Snobby, maybe..true, yes. I decided, for no apparent reason to see how far the chavgaggles have infiltrated the Burb..you may be quite shocked...
There is of course the Burberry cap
The bag..everyone in Essex has one..
The shirt worn by your typical high class consumer
The umbrella, i suspect used more for beating people while mugging them than rain protection
The dogbed...even classier
even Gollum is getting in on the action...
For gaming freaks, who I am guessing don;'t have jobs
and finally the ultimate status symbol, what better way to show you have made it?

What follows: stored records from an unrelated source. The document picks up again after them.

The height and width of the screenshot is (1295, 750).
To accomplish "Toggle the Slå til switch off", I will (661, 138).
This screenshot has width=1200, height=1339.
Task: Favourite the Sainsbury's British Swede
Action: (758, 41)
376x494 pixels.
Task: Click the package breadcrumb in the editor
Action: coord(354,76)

If I ever see another person wearing the Burberry check I won't be responsible for my actions
Brit Movies: Creep
Ok, so I finally got up the nerve to watch "Creep", also known as "the film where I realised I am a total baby". For those of you who don't know the film centres around a killer who stalks victims on the London underground system. It follows one woman (with the worlds most annoying accent..I'm all for diversity but most of the time it sounded like she was just making up words!) after she is accidentally locked in an Underground station after dark (thats what drinking miniture bottles of vodka on a station does!)
The film is absolutely terrifying and as a film geek I really enjoyed the camera angles and lighting, not to mention the loooooong periods of silence that are so much more scary than a dramatic score. As much as it is a good film it has pretty much ruined my life, I got scared by a shampoo bottle earlier as I somehow convinced myself that the killer had got into my apartment....to conclude I will treat you to some quotes that were uttered during the watching of the film..
"Oh my god, I'm having a nervous breakdown"
"its BALD ITS BALD...WHY IS IT BALD???"
"Let's never leave the house again"
"I think I peed"
"If I was her I would have killed myself by now"
"Its poking her...make it stop"
"Is she German?"
"eeeew..he can't even put gloves on.."
After the film finished:
"Can we all go to the toilet together??"
...and we did....
STOP THE PRESSES!
I was confronted by this abomination when shopping for my usual weekly stack of 20 magazines. My genuine first impression was one of fear and then revulsion. What the hell is it? a drag queen? a lizard? WHAT? She looks like she is going to jump out of the magazine and eat my soul using her reptilian tongue...someone from Cosmo must really hate Fergie.